I can remember the day I ‘relapsed’ back into EDNOS as my addictive behaviours surrounding calorie counting and starving myself began again. I was once again obsessed with being thin and wouldn’t stop until I was. But I was never happy, the less and less I ate, the less and less I weighed, it was never ending. The day I clicked back into this cycle I was 18 – I’m now 22 and I’m still in it. The difference now is I have been in an incredible relationship with my partner for 2 and a half years – he is without doubt the most amazing thing to have ever happened to me and I would be lost without him. He keeps me going each day no matter how fed up I feel with myself and it pains me to see how much my controlling behaviours surrounding restricting food and losing weight are affecting him.

So this is where I am today. For 2 years of our relationship I hid from him that I was calorie counting and lying about having a big meal before seeing him when in reality I hadn’t eaten all day. I was in a spiral of lies to him and myself as well as everyone else around me. He knew about my previous history with starving myself but because I’d become a master of lies he had no idea what was going on. I’d started making myself sick again, I’d been binging and then starving, day in day out. I count every calorie that enters my mouth and I can’t help it. The next day if I’ve eaten what I consider to be too much then I wake up feeling horrendous and plan what to do that day to ensure I don’t get fat. If I can’t feel my hip bones each morning or night I feel like shit and I get angry with myself for eating whatever I have that has produced this fat which means my stomach is no longer as flat as it once was.

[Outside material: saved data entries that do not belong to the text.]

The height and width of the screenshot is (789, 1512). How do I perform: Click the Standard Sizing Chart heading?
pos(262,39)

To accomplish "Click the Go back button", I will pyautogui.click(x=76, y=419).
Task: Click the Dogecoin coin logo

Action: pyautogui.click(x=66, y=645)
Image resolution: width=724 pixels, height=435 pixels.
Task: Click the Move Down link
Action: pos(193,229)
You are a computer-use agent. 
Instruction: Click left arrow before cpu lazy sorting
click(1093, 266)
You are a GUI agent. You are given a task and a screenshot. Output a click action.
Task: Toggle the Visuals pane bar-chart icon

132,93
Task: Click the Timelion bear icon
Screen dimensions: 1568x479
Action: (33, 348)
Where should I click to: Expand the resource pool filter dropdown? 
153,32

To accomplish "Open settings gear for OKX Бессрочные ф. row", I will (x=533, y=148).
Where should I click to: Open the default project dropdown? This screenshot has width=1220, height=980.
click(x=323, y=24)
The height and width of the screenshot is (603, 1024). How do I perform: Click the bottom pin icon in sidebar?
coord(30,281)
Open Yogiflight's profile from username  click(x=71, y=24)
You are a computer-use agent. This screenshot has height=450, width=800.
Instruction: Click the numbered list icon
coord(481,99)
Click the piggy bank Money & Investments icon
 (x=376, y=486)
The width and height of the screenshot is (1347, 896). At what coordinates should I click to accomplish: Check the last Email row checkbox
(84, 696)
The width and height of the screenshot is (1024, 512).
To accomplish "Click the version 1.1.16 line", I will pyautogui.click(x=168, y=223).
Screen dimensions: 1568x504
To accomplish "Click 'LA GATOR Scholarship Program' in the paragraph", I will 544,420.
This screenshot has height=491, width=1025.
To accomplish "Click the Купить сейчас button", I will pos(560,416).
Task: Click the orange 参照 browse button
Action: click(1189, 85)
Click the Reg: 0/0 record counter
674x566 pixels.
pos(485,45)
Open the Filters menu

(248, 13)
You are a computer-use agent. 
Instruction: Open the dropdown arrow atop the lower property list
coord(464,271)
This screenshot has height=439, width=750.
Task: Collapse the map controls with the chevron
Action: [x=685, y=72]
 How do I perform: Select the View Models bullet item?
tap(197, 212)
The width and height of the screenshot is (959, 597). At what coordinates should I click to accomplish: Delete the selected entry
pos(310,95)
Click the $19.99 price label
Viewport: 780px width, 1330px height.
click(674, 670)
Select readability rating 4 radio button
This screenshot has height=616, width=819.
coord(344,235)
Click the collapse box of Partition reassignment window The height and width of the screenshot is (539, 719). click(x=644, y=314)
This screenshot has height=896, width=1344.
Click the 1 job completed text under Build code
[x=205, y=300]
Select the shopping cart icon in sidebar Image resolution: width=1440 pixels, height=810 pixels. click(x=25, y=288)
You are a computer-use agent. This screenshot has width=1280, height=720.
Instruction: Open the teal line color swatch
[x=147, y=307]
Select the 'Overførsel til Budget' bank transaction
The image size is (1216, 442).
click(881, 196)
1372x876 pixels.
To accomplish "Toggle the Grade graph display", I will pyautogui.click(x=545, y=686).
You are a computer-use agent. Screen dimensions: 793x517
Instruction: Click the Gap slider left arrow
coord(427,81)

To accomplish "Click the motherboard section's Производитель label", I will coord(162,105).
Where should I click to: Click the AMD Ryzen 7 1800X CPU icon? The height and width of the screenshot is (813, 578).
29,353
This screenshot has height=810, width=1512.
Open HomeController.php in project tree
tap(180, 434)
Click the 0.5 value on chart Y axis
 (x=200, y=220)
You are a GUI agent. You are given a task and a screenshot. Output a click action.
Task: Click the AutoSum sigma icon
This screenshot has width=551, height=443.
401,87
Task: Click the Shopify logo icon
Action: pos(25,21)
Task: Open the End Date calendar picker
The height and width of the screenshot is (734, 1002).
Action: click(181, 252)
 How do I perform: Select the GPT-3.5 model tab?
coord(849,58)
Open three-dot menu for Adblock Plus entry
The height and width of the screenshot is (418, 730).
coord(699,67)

It all came out one drunken evening 5 months ago  as I broke down and told him and my parents what I’d been doing and what was going on. Naturally the next day I was embarrassed and wished I’d never told anyone so I could continue on my journey to thinness – but he was my rock and got me a dietitian that put me on a meal plan. I have stuck to this plan for a few months but have recently dwindled off and started back with my sneaky behaviours (not being sick though) but missing stuff here and there and over-weighing myself. I can’t help but feel my stomach each morning and start the day off shit as my hip bones are less and less visible. I want to do it for him but I also need to do it for myself. I want to be healthy and have kids but the voice in myself is all I’ve ever known for as long as I recall and that voice is telling me I must be thin and I’m not happy unless I am. People tell me I’m thin and my body is great but to me it isn’t and by eating regularly I massively fear getting fat. I feel guilty when I eat ‘properly’ and I feel shit when I don’t because I see what I’m doing to the best thing in my life and I hate hurting him. But I cannot lie anymore. I’m waiting for CBT and I hope it will help me escape my own thoughts. I want to write to voice my thoughts and hopefully look back and see one day what I hope to overcome. I am my own worst enemy but something needs to click in my head – it is incredibly hard to retrain thoughts that have lived within my mind every single day and mounded my behaviours which I feel have made me part of who I am. I must start somewhere – so here I am today.

Amy Whittle
My name is Amy, I'm 22, and I’ve been living with an eating disorder for 9 years. A few months ago I was finally honest about it with my loved ones. I am now on my challenging journey through recovery and have started an online blog to help aid me along the way and hopefully provide some positivity and motivation for others to read who are going through a similar thing.